Cour d’appel de Bouaké: Le premier président plaide pour la construction d’un siège
C’était à l’occasion de l’audience solennelle de rentrée de la Cour d’appel de Bouaké, en présence de Bernard Kouassi, directeur de cabinet, représentant le garde des Sceaux, ministre de la Justice et des Droits de l’homme, Sansan Kambilé.
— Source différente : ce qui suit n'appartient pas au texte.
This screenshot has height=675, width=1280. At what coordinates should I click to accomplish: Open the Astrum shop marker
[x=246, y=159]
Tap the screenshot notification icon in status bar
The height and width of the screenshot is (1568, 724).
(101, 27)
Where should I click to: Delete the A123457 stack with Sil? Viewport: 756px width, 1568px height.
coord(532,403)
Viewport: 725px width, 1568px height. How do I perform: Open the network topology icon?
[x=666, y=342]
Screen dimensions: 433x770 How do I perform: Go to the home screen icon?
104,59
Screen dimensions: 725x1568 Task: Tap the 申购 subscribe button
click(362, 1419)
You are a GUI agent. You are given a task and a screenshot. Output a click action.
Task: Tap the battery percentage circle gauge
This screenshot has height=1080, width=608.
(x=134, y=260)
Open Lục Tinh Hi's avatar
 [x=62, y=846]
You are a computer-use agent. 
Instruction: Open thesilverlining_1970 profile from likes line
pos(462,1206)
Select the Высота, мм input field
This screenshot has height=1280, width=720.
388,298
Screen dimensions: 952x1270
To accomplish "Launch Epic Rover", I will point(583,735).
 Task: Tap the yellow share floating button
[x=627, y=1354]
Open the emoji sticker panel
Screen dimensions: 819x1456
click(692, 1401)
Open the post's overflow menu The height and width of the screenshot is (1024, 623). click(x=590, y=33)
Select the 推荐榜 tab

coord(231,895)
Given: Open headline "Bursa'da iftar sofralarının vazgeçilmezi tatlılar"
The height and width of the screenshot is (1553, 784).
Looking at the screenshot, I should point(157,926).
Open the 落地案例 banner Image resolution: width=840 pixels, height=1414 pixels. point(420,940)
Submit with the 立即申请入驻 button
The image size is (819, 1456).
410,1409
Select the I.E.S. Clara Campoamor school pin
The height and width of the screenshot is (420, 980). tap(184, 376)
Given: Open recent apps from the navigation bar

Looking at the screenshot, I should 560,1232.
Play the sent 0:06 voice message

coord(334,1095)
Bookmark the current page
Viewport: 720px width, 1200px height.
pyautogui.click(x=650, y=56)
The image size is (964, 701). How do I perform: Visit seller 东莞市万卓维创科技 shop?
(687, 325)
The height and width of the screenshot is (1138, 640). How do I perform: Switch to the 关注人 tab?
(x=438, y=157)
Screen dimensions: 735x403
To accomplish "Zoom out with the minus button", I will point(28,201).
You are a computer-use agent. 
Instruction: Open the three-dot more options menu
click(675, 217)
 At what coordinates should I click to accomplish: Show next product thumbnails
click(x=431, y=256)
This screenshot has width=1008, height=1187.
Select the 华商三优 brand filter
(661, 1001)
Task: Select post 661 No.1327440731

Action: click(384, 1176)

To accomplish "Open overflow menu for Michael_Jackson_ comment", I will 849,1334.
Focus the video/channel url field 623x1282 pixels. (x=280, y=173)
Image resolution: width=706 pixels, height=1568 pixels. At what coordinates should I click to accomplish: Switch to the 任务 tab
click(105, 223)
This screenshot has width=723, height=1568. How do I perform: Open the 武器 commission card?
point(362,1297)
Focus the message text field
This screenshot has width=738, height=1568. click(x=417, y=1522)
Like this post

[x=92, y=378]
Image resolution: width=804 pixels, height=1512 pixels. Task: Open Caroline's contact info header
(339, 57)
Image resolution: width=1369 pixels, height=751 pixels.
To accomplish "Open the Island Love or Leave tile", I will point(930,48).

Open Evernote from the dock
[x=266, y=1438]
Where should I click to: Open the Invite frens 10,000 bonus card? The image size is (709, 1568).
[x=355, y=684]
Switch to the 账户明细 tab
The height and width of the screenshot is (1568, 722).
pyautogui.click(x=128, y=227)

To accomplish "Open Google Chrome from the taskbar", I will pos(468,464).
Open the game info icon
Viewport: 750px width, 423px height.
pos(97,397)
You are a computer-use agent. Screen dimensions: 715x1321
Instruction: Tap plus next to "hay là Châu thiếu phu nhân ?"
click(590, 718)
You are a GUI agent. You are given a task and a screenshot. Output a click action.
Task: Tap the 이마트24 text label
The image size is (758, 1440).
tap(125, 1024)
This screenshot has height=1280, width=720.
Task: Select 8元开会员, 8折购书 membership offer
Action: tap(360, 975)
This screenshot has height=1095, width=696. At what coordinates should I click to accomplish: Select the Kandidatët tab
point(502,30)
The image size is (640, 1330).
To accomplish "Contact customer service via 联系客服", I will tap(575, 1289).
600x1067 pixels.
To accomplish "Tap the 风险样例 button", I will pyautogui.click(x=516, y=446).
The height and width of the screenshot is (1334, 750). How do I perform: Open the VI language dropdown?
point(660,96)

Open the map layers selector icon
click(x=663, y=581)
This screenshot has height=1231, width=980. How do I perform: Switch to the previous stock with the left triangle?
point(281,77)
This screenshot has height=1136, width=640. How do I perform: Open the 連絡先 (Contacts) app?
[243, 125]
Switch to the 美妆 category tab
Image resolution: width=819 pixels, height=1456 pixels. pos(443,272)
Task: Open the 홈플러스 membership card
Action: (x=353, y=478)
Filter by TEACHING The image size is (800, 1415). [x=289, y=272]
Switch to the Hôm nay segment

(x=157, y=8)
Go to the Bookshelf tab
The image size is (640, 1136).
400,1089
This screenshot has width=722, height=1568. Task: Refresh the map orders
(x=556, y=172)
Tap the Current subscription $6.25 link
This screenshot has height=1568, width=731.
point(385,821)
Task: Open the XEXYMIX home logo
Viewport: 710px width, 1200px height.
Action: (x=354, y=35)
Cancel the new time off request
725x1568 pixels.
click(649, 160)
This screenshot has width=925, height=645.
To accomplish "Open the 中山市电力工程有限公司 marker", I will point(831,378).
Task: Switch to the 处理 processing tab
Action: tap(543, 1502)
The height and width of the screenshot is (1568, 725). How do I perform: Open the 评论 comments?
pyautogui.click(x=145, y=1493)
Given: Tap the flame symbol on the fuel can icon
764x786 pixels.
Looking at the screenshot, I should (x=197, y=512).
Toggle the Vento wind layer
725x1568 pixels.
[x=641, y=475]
En effet, la Cour d’appel est logée, depuis sa réouverture en 2012, dans un bâtiment situé dans l’enceinte des établissements Robert Gonfreville, un ensemble d’unités de fabrication de produits textiles toujours en activité. « Ce bâtiment qui abritait à l’origine les services administratifs d’une petite unité de production, est devenu trop exigu pour accueillir nos services. Si bien que la salle d’audiences et les bureaux de certains présidents de la chambre et conseillers se trouvent dans l’enceinte du tribunal de première instance à six kilomètres du bâtiment de la Cour », a-t-il déploré.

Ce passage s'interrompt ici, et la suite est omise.